«¿De qué recuerdos quieren que me olvide?/¿Qué huída me proponen, temerosa?/
¿De qué peligros dicen que me cuide/ si tengo los del verso y de la prosa?»
H.R.M.
Horacio Rega Molina parece haber elegido destinos que le aseguraran un preferible olvido. Cuando en los años veinte los poetas «ultra» se burlaban de Lugones, Rega Molina lo tomó como maestro. Mientras las vanguardias desmantelaban el ensamblaje retórico de la tradición, él se aplicó al metro, a la rima y a una poesía de equilibrio y acabado clásicos. En los últimos años de su vida, los que siguieron a la revolución libertadora, quiso seguir siendo peronista, murió en 1957.

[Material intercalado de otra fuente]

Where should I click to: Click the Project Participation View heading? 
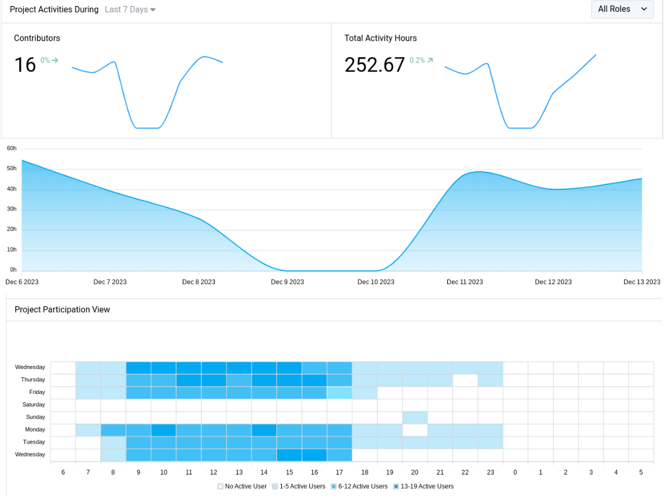click(x=62, y=310)
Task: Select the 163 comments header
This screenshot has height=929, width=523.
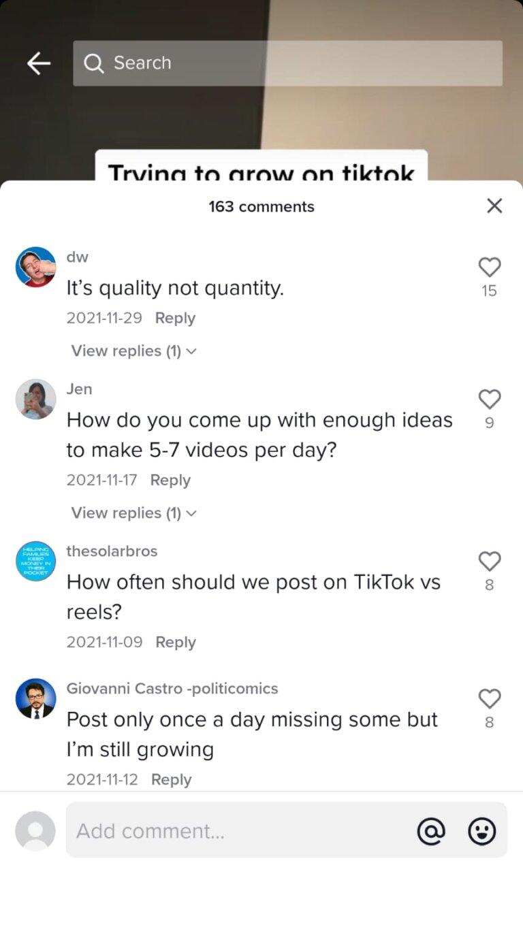Action: click(262, 206)
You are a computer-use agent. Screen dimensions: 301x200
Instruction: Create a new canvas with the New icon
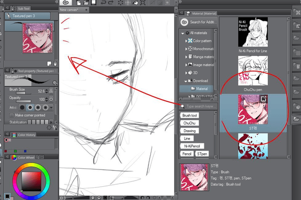point(78,3)
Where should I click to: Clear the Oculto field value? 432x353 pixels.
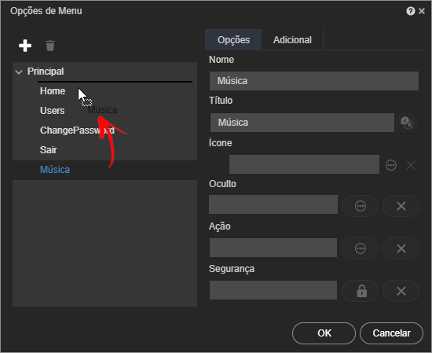(x=401, y=206)
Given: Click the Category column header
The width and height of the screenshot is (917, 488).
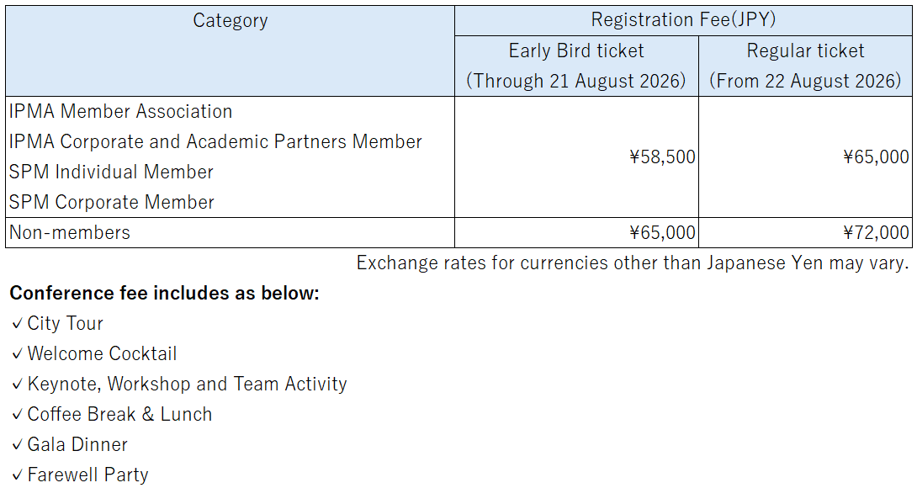Looking at the screenshot, I should 230,50.
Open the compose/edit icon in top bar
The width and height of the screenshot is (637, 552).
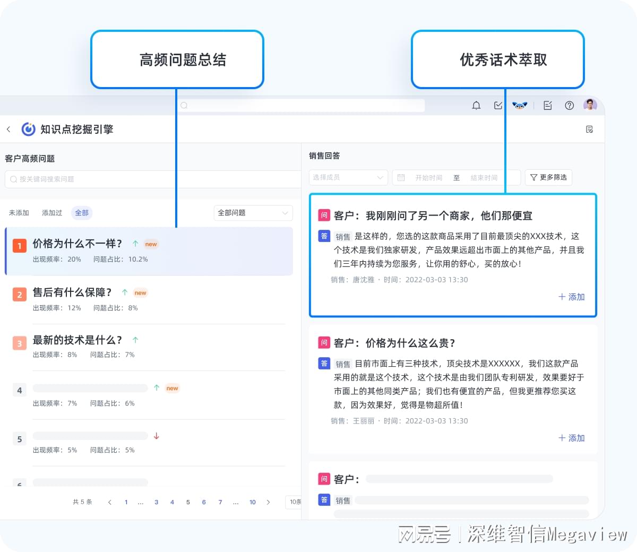pos(547,105)
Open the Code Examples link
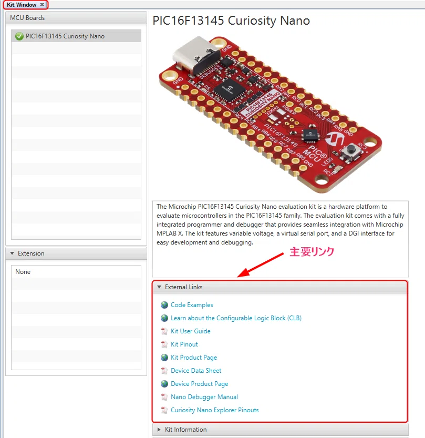The height and width of the screenshot is (438, 425). [x=192, y=305]
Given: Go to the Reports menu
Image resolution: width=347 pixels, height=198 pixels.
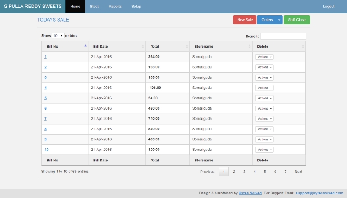Looking at the screenshot, I should [x=115, y=7].
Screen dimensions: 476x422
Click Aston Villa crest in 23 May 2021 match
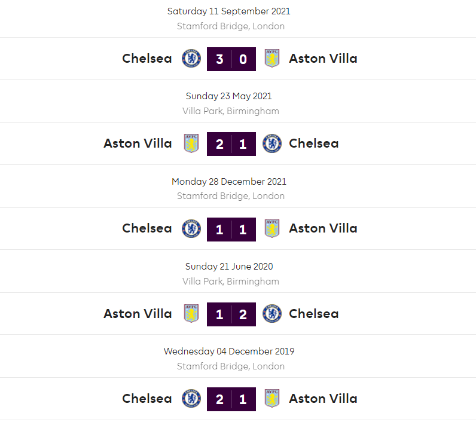pyautogui.click(x=191, y=143)
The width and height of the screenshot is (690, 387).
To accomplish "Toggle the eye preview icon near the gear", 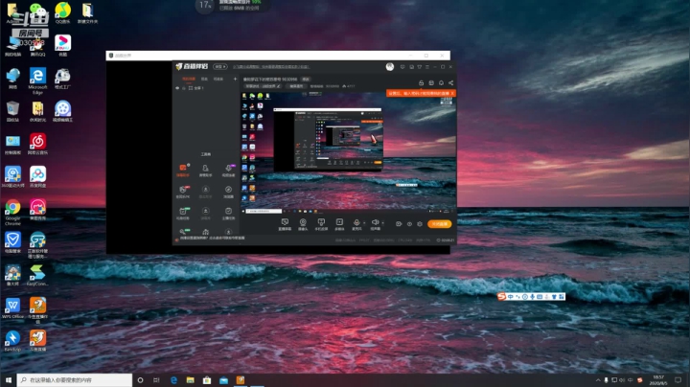I will coord(409,224).
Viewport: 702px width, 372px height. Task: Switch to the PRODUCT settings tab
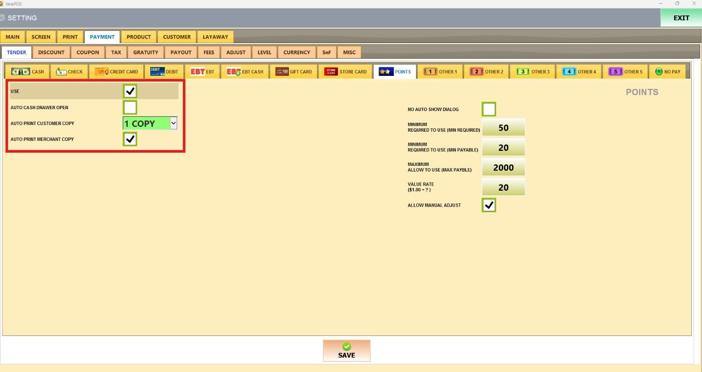pos(139,37)
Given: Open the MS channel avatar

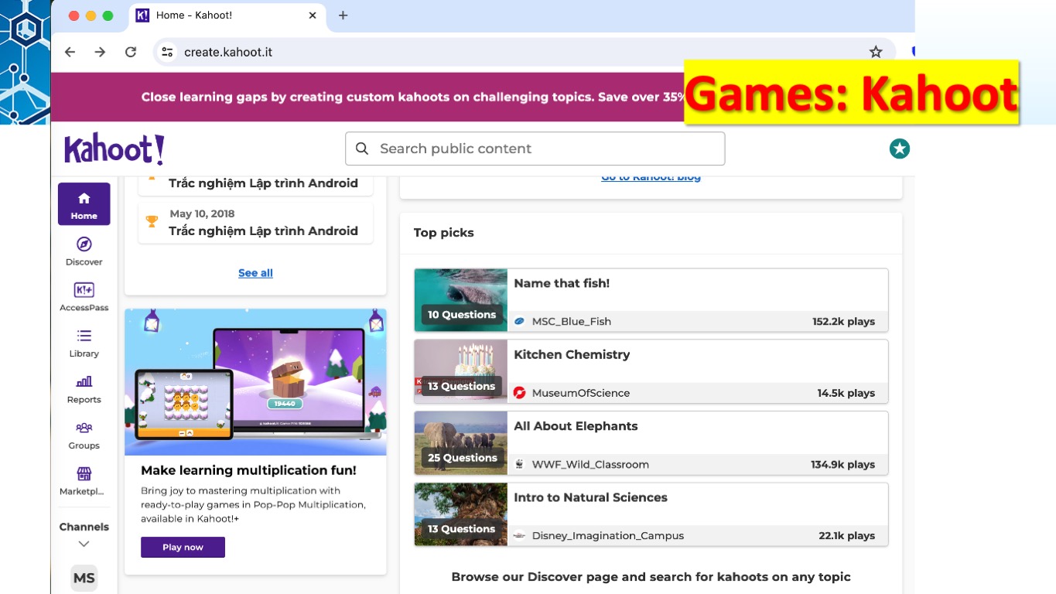Looking at the screenshot, I should (x=84, y=578).
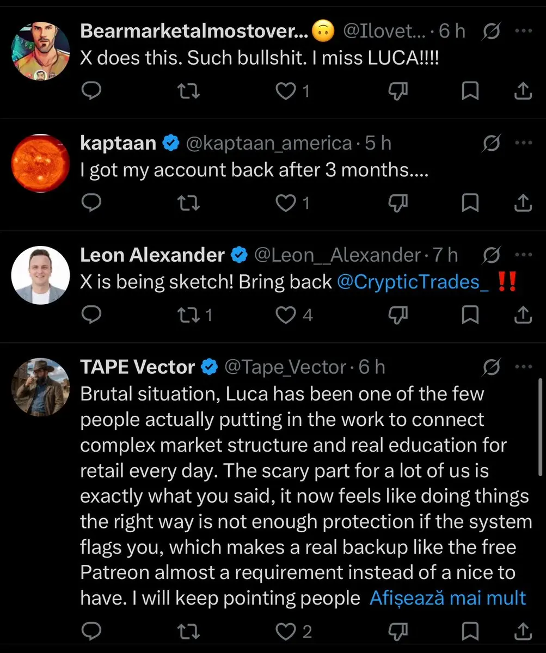Like TAPE Vector's post
546x653 pixels.
pos(294,631)
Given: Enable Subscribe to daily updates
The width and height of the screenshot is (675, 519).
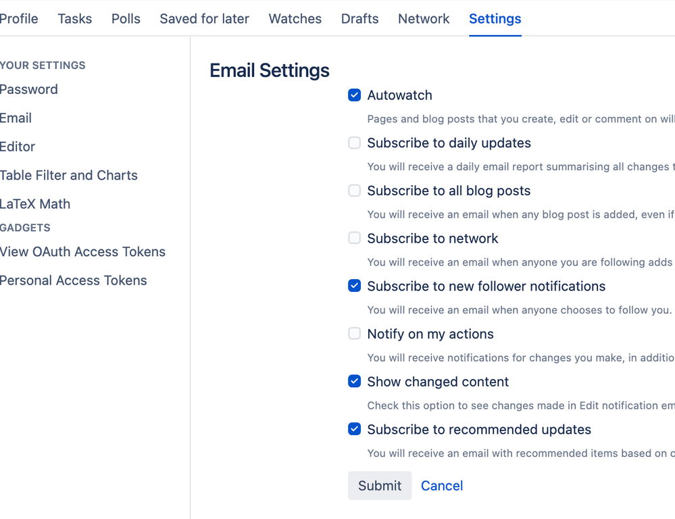Looking at the screenshot, I should (354, 143).
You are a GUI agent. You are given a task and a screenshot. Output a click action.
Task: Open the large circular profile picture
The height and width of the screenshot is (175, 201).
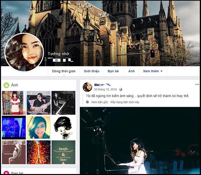point(24,52)
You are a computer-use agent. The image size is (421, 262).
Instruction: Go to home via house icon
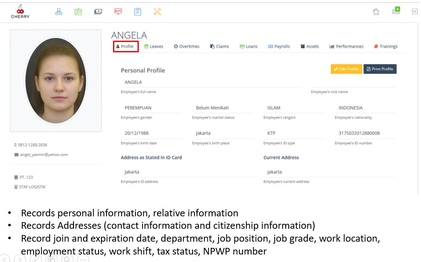(376, 12)
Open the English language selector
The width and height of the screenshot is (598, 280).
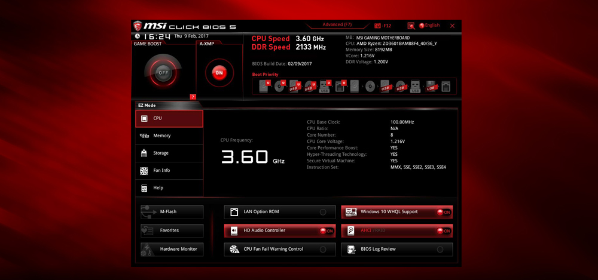coord(429,26)
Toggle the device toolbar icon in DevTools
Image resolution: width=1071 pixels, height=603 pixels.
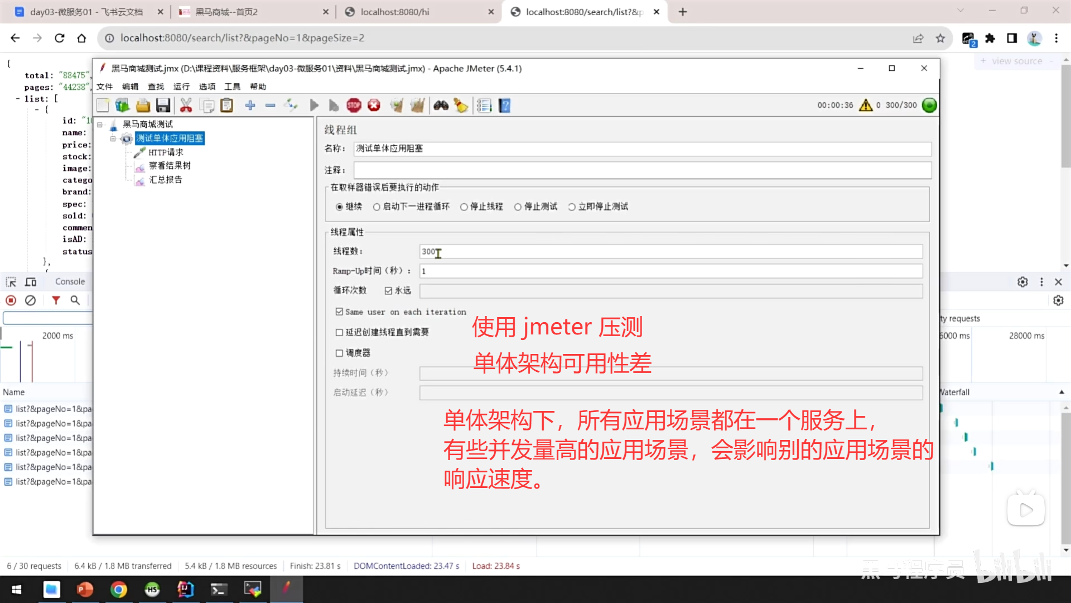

Para los profesores que se ocupan del canon de la universidad o para las costumbres de la violencia política argentina -desde siempre con un brazo en la literatura-, cualquiera de estas conductas se hubiera percibido como un estorbo. Las tres juntas en un provinciano llegado de San Nicolás de los Arroyos parece haber sido demasiado, conoció el descrédito y la callada proscripción. Detrás estaba uno de los poetas que con mayor encanto e ingenio verbal rimó en nuestro país:
«Y de pronto, sin que me lo explicase,
me oprimió esa orfandad que se revela
en un niño que ve, desde la clase,
oscurecer el patio de la escuela.»
No pocos lazos habrá sentido con la melancólica suerte del mago «Maese Ubís», personaje de uno de sus poemarios de la década del treinta. A menudo la música para piano de Mozart parece acontecer en un ámbito infantil, en un infinito «Children’s corner», sin embargo ningún niño podría comprenderla verdaderamente. Lo mismo sucede con las leves cuartetas que este mago habita y con buena parte de la obra de Rega Molina. En los versos de El solterón, Lugones había hecho rimar la difícil palabra frac con un pensativo busto de Balzac; en el poema de hoy la encontramos armonizando con un apropiado clac, vale decir, sombrero de copa.
Desde hace algún tiempo, en un barrio del sur de Buenos Aires, una plazoleta que ni siquiera merece ese apelativo ha merecido ser llamada como nuestro poeta. Es un triángulo sin proporciones, árido e inhospitalario. En la mal pegada calcomanía del cartel nadie tuvo el cuidado de escribir de modo correcto su nombre.
Alegoría del ilusionista sin ilusiones
(compendio)
«Entre ferias y barracones
alumbrados con arcos de gas,
se ha quedado sin ilusiones
ilusionando a los demás.
Ahora, en una habitación
cuelga del clavo el viejo clac
y extiende el frac de la función.
-Dios tenga piedad de su frac.
Maese Ubís se hace llamar,
y ha recorrido el mundo entero
sacando y echando a volar
veinte palomas del sombrero.
Y como si esto fuera poco
tuvo su drama pasional,
porque casi se vuelve loco
por una excéntrica teatral.
La Imperialito se llamaba
aquella flor de las candelas,
cuyo cuerpo relampagueaba
en un traje de lentejuelas.
Ambos carecen de cartel,
aunque les queda, todavía,
el farolito de un hotel
de tercera categoría.
Mese Ubís y el aposento
son un modelo de prudencia,
pues no mezclan su aburrimiento
ni confunden su indiferencia.
La alcoba alterna su existir,
con una frialdad ejemplar,
entre el que acaba de partir
y el que está próximo a llegar.
Y tiene el mismo aire neutral
que adopta el patrón o el portero
si en la pieza número tal
se ha suicidado un pasajero.
Maese Ubís tiene el aspecto
de esas personas que figuran
en las páginas de un prospecto
donde todos los males se curan.
El, en verdad, ya está curado,
y en una forma bien simplista:
hoy es un desilusionado
y antes era un ilusionista.
Por eso, en una habitación
cuelga del clavo el viejo clac
y extiende el frac de la función.
-Dios tenga piedad de su frac.
La muerte no le desespera
como vivir no le ilusiona,
pues sabe que, cuando muera,
le harán de naipes la corona.
Mas también puede darse el caso
que lo abandonen a su suerte
las cuatro familias del mazo.
-Dios tenga piedad de su muerte.»
«Azul de mapa», (M. Gleizer editor), Buenos Aires, 1931.